(WHAT TO DO)
Copy out every line of the material below that contains the word "three". Treat upper and lower case as different.

(LISTED RECORDS)
○ ○ ○ ○ ○ ○ ○

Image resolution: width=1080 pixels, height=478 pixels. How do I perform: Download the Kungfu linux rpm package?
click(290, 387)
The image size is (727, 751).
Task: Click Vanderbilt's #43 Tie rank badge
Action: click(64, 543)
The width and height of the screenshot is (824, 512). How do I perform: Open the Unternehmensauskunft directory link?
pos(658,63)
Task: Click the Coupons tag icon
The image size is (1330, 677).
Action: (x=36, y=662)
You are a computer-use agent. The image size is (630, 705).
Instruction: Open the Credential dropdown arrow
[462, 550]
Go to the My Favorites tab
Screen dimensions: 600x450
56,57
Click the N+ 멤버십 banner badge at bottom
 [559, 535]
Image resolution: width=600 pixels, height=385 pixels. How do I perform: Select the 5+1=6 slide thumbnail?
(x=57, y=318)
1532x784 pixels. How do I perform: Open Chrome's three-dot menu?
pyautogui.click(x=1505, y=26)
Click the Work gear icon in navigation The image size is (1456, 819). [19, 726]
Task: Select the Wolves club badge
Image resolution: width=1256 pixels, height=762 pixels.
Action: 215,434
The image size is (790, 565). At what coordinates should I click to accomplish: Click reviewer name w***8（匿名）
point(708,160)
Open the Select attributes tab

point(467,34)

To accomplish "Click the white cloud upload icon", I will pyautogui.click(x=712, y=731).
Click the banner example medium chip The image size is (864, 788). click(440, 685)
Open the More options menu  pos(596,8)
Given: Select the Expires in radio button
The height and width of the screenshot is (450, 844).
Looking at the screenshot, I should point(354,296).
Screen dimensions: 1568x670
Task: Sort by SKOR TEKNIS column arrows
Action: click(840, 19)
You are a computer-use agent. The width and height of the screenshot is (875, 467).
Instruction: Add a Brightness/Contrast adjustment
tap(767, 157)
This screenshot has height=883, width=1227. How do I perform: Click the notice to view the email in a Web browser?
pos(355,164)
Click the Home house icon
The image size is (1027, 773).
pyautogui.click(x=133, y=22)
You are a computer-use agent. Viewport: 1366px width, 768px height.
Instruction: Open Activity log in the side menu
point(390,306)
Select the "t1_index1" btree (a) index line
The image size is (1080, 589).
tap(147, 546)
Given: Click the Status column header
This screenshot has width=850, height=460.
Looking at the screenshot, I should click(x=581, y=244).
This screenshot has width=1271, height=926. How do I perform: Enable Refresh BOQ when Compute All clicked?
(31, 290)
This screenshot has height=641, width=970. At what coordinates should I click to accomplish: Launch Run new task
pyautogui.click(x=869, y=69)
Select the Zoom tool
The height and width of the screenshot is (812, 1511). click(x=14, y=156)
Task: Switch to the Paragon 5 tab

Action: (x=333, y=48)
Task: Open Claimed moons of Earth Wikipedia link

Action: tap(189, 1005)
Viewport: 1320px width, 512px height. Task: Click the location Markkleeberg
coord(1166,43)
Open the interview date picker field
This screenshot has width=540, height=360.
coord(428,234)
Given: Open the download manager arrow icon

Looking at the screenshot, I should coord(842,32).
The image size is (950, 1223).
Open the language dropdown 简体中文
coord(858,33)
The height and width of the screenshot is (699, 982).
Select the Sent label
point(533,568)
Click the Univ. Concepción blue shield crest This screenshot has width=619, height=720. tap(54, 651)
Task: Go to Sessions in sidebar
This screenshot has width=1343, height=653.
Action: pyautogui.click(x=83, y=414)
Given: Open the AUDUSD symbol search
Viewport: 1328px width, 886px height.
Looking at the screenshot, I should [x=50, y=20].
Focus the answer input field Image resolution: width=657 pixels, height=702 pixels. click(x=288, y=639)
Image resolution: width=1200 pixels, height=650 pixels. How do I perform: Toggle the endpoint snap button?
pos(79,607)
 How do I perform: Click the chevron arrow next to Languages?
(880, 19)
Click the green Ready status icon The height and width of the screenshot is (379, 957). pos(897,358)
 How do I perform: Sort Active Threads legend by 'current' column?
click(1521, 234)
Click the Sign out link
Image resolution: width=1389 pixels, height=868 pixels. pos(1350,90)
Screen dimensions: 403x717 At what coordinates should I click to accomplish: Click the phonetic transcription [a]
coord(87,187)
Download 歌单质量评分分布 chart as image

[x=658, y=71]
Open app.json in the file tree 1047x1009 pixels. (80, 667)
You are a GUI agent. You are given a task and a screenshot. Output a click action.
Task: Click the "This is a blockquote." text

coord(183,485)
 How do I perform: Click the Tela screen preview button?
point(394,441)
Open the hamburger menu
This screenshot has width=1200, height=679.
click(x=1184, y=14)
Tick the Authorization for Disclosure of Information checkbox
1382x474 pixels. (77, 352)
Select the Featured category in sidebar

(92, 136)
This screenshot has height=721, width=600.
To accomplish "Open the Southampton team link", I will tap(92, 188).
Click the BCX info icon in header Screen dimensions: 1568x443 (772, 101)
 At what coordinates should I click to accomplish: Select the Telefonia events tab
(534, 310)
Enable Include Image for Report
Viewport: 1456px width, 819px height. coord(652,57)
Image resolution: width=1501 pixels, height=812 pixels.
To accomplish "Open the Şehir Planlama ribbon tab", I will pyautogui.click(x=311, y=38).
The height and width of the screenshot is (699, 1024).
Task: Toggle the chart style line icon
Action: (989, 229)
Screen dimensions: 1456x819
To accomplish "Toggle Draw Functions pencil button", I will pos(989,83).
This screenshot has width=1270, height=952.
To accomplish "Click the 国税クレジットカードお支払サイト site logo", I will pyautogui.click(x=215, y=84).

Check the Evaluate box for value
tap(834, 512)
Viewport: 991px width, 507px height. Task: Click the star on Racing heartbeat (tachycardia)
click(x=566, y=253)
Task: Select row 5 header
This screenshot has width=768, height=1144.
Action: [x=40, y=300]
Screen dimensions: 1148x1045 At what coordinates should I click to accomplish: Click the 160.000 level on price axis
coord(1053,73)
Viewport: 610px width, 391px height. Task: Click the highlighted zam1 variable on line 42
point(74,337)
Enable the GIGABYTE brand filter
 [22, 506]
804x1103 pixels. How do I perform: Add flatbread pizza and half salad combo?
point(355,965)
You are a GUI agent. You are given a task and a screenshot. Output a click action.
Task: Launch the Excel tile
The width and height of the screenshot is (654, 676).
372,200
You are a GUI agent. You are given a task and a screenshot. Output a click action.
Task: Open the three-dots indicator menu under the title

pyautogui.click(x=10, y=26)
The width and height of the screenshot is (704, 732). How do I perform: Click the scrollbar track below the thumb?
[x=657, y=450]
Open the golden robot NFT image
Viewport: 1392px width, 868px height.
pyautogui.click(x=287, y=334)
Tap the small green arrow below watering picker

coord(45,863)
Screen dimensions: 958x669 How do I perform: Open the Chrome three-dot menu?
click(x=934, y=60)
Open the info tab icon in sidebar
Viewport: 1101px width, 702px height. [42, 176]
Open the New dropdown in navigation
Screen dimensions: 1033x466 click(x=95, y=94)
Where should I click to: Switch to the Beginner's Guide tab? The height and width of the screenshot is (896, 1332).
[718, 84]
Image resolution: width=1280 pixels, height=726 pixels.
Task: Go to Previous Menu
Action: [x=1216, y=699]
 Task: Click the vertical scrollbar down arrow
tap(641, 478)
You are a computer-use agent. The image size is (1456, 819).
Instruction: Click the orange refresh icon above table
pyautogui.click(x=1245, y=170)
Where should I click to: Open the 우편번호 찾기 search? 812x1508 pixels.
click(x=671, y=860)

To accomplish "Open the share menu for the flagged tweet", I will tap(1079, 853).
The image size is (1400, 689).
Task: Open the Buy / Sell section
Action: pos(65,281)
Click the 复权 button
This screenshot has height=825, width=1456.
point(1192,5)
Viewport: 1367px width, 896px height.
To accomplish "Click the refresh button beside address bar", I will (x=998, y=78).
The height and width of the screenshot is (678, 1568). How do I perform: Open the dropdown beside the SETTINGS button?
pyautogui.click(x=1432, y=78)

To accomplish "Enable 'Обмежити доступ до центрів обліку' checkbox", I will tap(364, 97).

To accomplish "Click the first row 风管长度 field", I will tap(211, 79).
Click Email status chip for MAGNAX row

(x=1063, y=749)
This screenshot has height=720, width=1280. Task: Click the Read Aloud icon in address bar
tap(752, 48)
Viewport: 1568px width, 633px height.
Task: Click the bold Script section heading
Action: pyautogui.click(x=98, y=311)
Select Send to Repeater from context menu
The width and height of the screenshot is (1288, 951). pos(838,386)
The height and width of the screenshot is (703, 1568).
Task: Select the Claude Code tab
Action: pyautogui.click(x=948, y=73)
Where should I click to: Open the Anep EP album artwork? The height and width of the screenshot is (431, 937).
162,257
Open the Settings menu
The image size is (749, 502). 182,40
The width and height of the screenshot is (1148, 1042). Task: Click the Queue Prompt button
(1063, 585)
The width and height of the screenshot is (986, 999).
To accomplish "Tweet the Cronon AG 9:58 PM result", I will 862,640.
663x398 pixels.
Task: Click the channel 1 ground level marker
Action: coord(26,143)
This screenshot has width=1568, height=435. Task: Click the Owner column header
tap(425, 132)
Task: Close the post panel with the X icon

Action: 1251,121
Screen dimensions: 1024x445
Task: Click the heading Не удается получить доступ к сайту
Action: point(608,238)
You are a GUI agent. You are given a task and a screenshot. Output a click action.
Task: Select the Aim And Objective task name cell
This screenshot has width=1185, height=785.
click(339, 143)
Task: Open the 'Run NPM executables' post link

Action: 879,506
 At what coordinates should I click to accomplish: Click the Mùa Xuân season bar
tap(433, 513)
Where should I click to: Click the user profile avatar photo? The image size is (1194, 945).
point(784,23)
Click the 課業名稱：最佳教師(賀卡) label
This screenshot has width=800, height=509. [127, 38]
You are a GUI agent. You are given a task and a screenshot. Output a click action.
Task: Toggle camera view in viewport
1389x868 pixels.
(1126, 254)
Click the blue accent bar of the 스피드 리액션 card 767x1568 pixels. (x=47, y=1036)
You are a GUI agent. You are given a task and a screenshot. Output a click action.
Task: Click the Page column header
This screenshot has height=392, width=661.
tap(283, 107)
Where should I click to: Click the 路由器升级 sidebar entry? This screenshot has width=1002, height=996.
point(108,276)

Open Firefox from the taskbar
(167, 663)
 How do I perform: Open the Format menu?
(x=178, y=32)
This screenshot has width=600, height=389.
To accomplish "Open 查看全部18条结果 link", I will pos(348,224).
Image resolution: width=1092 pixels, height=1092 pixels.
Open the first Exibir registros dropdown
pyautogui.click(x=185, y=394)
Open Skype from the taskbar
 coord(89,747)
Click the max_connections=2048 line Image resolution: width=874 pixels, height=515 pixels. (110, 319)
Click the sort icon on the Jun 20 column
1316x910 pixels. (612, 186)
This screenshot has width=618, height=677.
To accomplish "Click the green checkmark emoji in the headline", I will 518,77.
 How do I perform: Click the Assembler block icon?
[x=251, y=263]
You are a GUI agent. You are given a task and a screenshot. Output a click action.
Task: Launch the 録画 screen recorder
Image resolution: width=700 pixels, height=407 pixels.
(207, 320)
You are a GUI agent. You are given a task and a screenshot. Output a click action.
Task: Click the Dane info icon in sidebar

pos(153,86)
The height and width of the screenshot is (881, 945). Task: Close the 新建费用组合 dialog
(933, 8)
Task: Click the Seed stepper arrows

○ ○ ○ ○ ○ ○ ○

(RIGHT ANSWER)
1532x784 pixels. How do I perform: Open Chrome's three-dot menu?
Task: Open the three-dots indicator menu under the title
Screen dimensions: 958x669 How do I perform: Open the Chrome three-dot menu?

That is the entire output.